▸ **Task requirements**: Set the pictures aside and set down only the lines from the line holding "February 27, 2026 (230, 1707)" through the end of the entries below, ends included.

▸ **Data for review**:
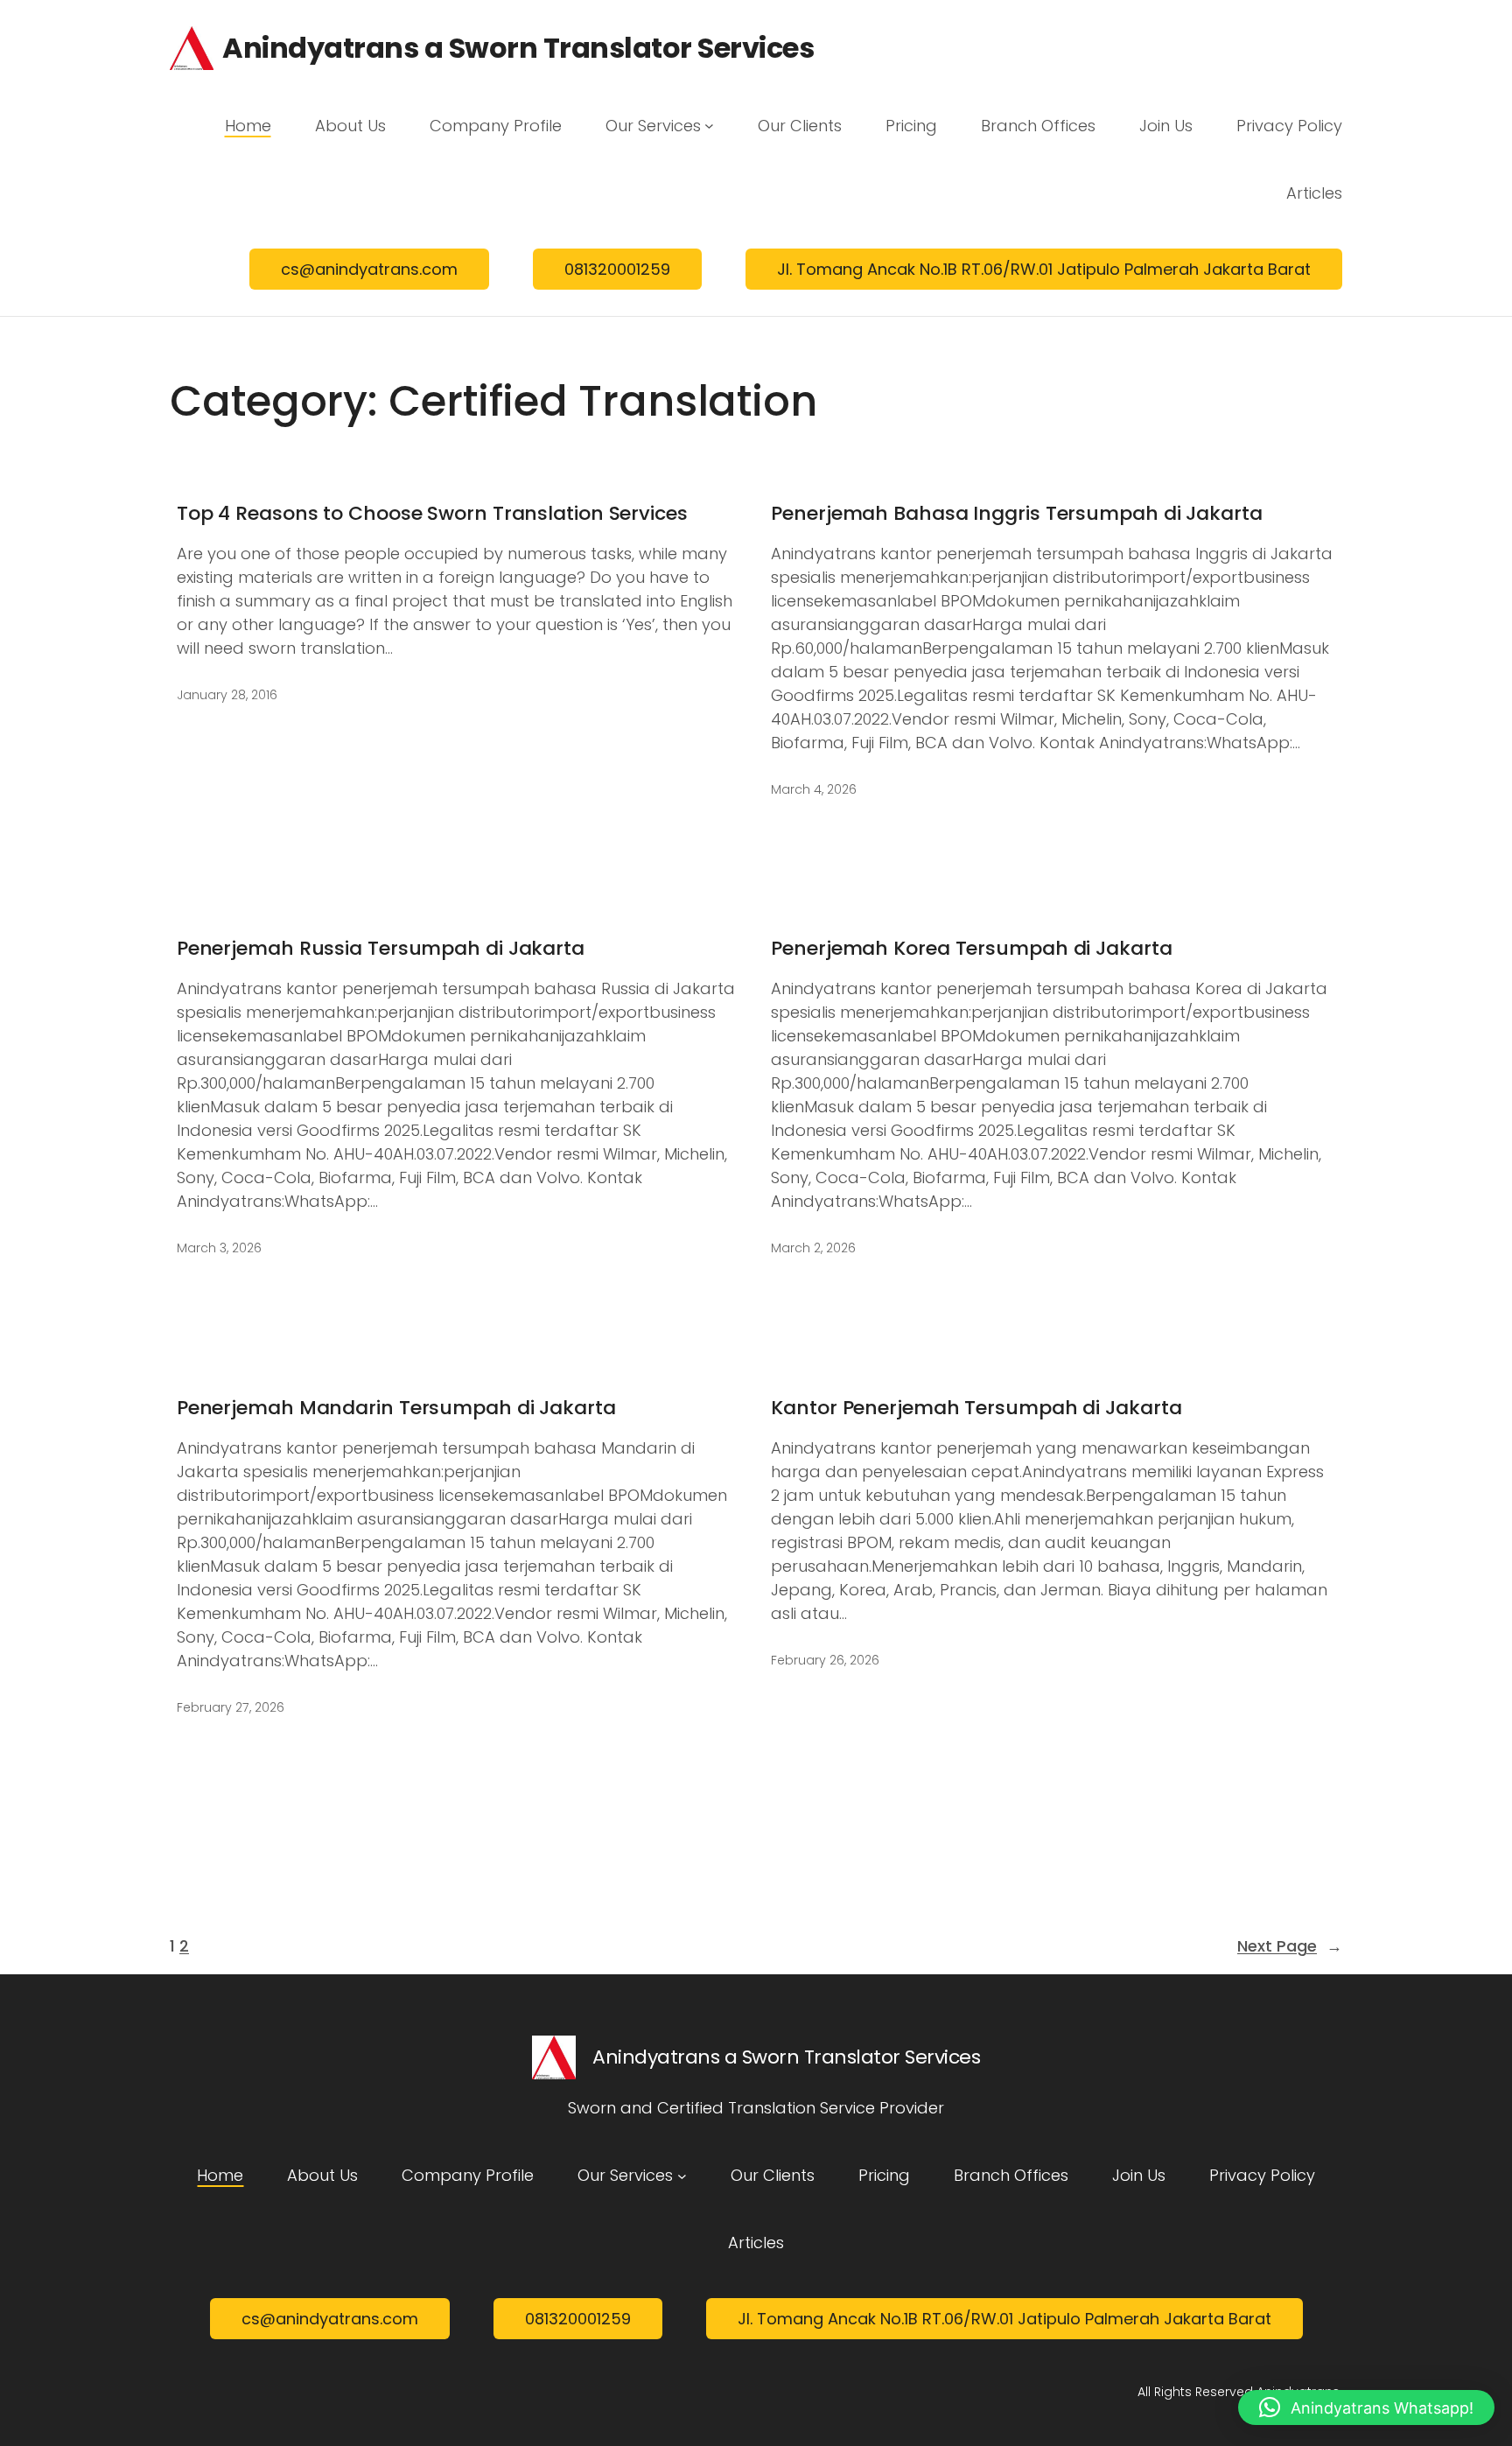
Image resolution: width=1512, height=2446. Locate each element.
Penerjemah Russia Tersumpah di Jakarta (380, 949)
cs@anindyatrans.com (369, 269)
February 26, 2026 (825, 1660)
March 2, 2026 (813, 1248)
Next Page (1289, 1946)
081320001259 (617, 269)
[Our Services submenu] (709, 125)
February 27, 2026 (230, 1707)
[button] (1366, 2407)
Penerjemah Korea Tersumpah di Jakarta (971, 949)
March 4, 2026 (814, 789)
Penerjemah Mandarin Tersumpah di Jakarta (396, 1408)
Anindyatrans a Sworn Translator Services (518, 47)
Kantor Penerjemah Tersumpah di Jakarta (976, 1408)
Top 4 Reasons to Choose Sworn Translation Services (432, 514)
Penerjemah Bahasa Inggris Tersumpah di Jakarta (1016, 514)
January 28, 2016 (227, 695)
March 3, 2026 (219, 1248)
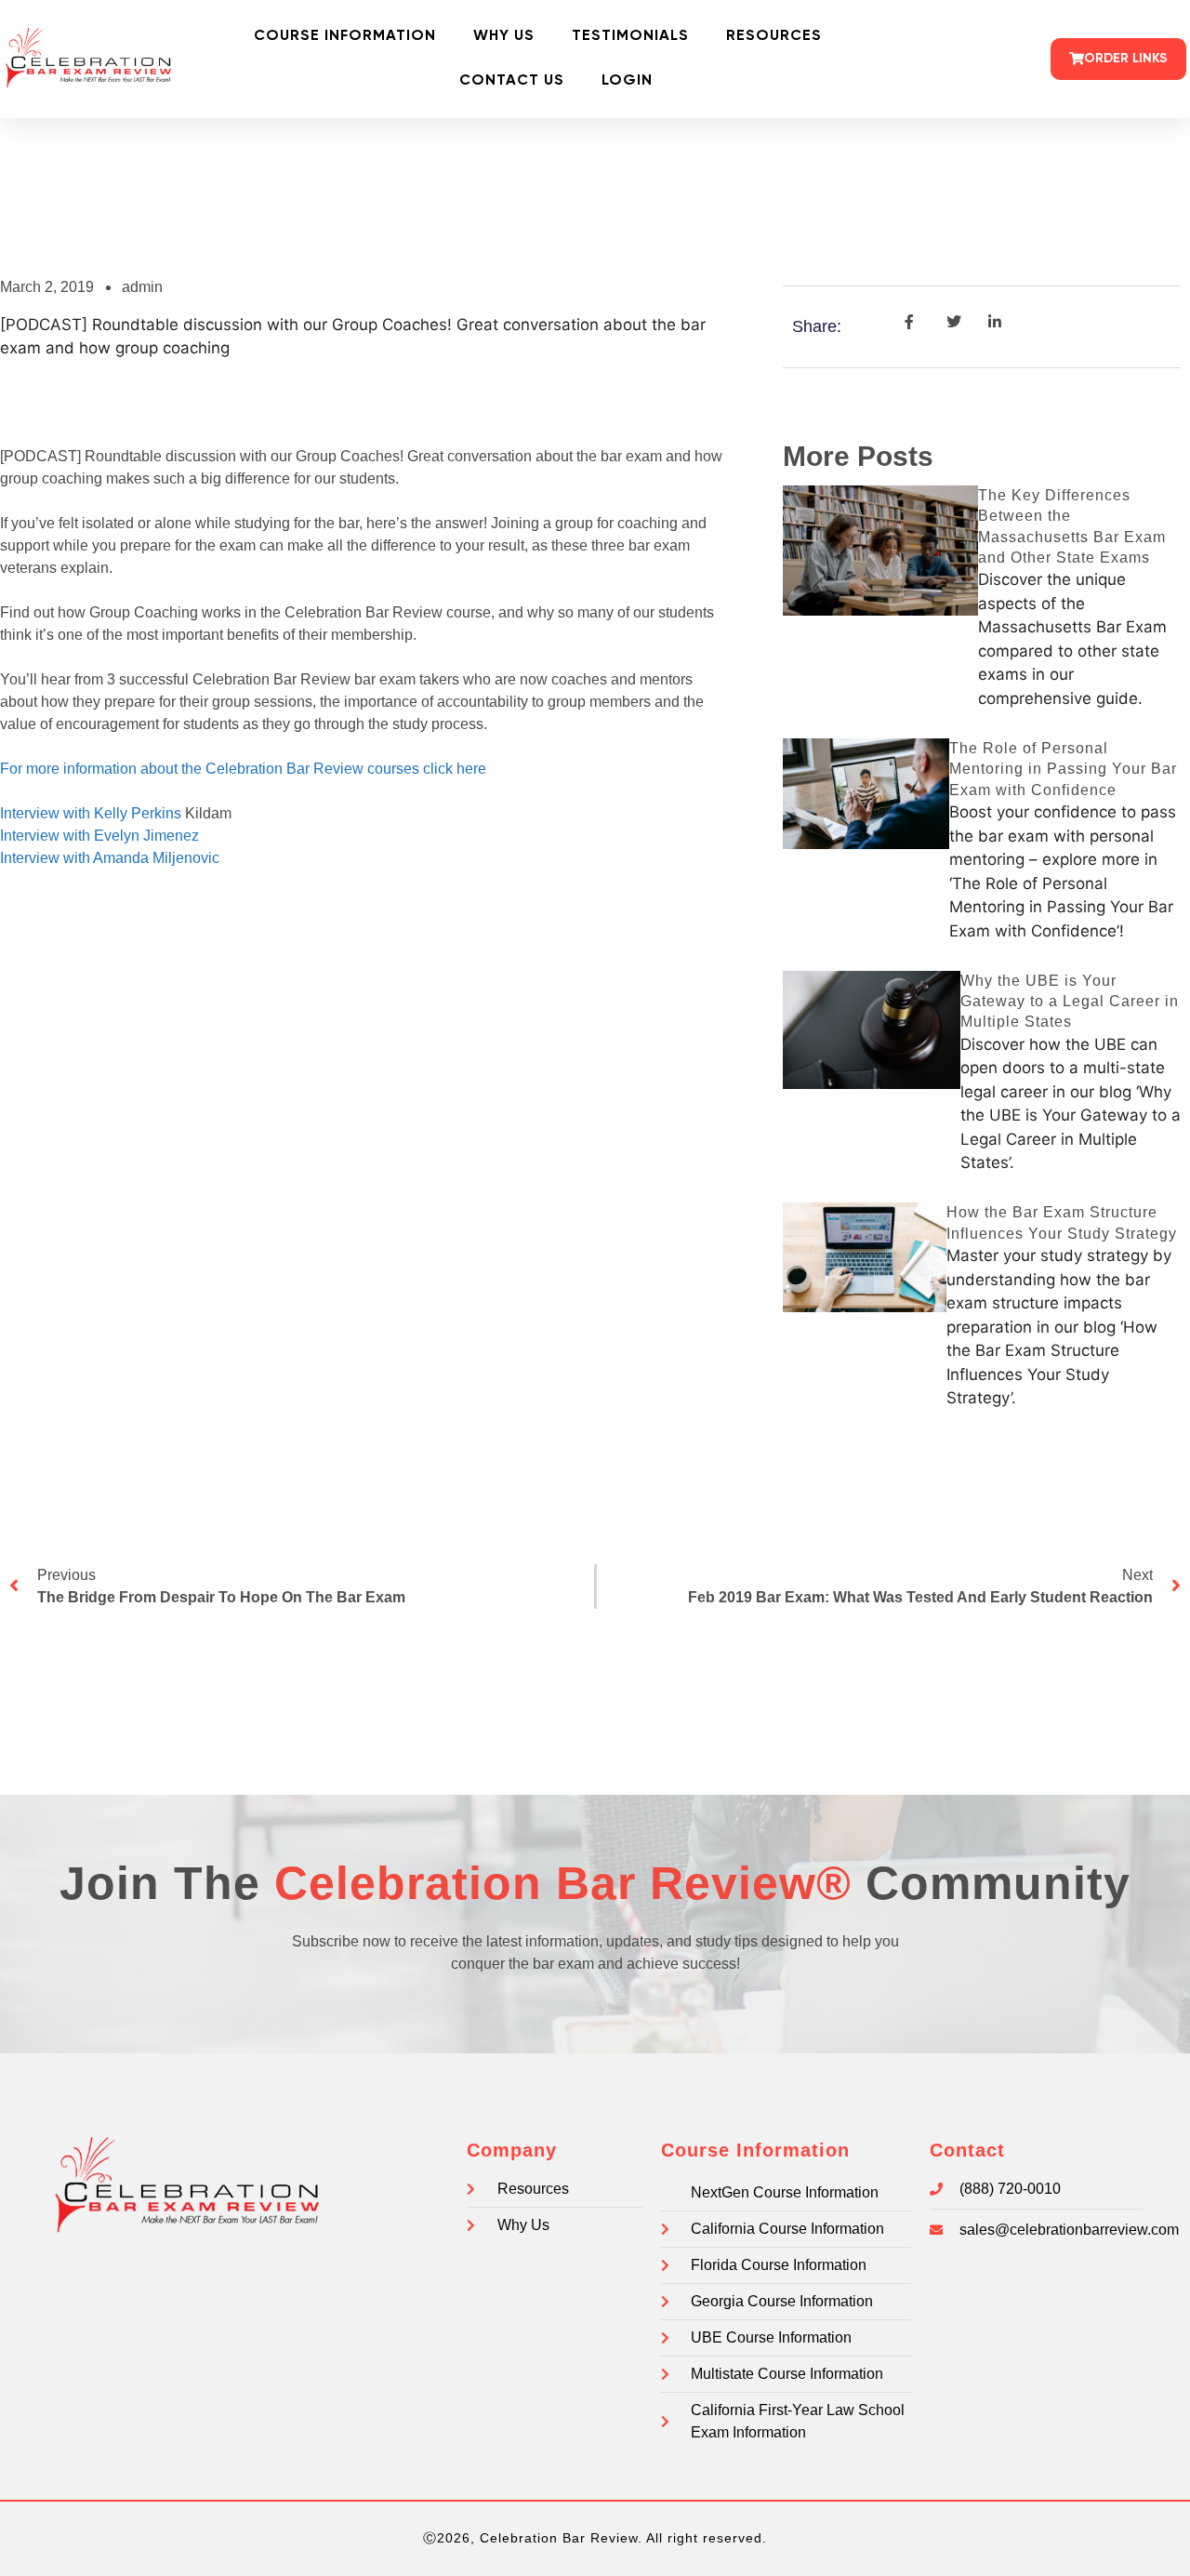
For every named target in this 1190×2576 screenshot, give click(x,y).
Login (627, 80)
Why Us (504, 36)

▸ **Response area**:
February 27, 2026 (230, 1707)
[button] (1366, 2407)
Penerjemah Korea Tersumpah di Jakarta (971, 949)
March 4, 2026 (814, 789)
Penerjemah Mandarin Tersumpah di Jakarta (396, 1408)
Anindyatrans a Sworn Translator Services (518, 47)
Kantor Penerjemah Tersumpah di Jakarta (976, 1408)
Top 4 Reasons to Choose Sworn Translation Services (432, 514)
Penerjemah Bahasa Inggris Tersumpah di Jakarta (1016, 514)
January 28, 2016 (227, 695)
March 3, 2026 (219, 1248)
For every named target in this 1190×2576 screenshot, give click(x,y).
Login (627, 80)
Why Us (504, 36)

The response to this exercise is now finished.